++++ Bloque de texto

Claude Langmann y otro amigo del colegio

En “À nos amours” (1983), Maurice Pialat se rodaba a sí mismo en el papel de un peletero, que tenía su taller en el mismo piso que su casa, siguiendo el guión de su primera esposa, Arlette Langmann.
En “Le cinéma de papá” (1971; grabado en TV5Monde hace mucho), Claude Berri se rodaba a sí mismo probando varios oficios hasta dar con el de actor y viviendo con sus padres, propietarios de un taller de peletería en la misma planta.
El secreto de la coincidencia está en que Claude Berri hacía, con aires de comedia, un film autobiográfico, protagonizado por él mismo e Yves Robert en el papel de su padre, y Arlette Langmann era su hermana.

++++++++
++++ Datos almacenados

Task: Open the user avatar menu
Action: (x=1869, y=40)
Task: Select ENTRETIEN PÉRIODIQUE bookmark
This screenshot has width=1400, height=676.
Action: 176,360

++++++++

• **Ejercicios**:
A) Según el texto sobre las películas de Pialat y Berri, ¿quién interpreta al padre de Claude Berri en «Le cinéma de papá»?
B) Retoma el texto sobre las películas de Pialat y Berri justo después de su última oración.

• **Respuestas**:
A) Yves Robert.

B)
Los films de Claude Berri tenían un tono naturalista que nunca me acabaron de convencer y ponían nervioso a su cuñado Pialat, quien sacaba, partiendo de lo mismo, resultados bien diferentes, pero este “Le cinéma de papa”, con sus divertidas historias infantiles, su retahíla de nombres conocidos del cine haciendo un mínimo papelín y con la presencia de los incombustibles Attal y Zardi, tan admirados y empleados por Chabrol (¡cómo me gustaría tener un libro con imágenes comentadas de todas sus intervenciones en el cine!) da de sobras para una agradable primera sesión doméstica.

H. Langmann, padre de Claude, lee las críticas de la primera obra producida por su hijo al resto de su familia y al obrero de su taller de peletería.

Suzanne (Sandrine Bonnaire) en “À nos amours”. Discute en el comedor de su casa, mientras que en segundo plano se ve a su hermano trabajando en el taller de peletería.

Claude Langmann (Claude Berri) sentado en una escalera junto a Attal y Zardi.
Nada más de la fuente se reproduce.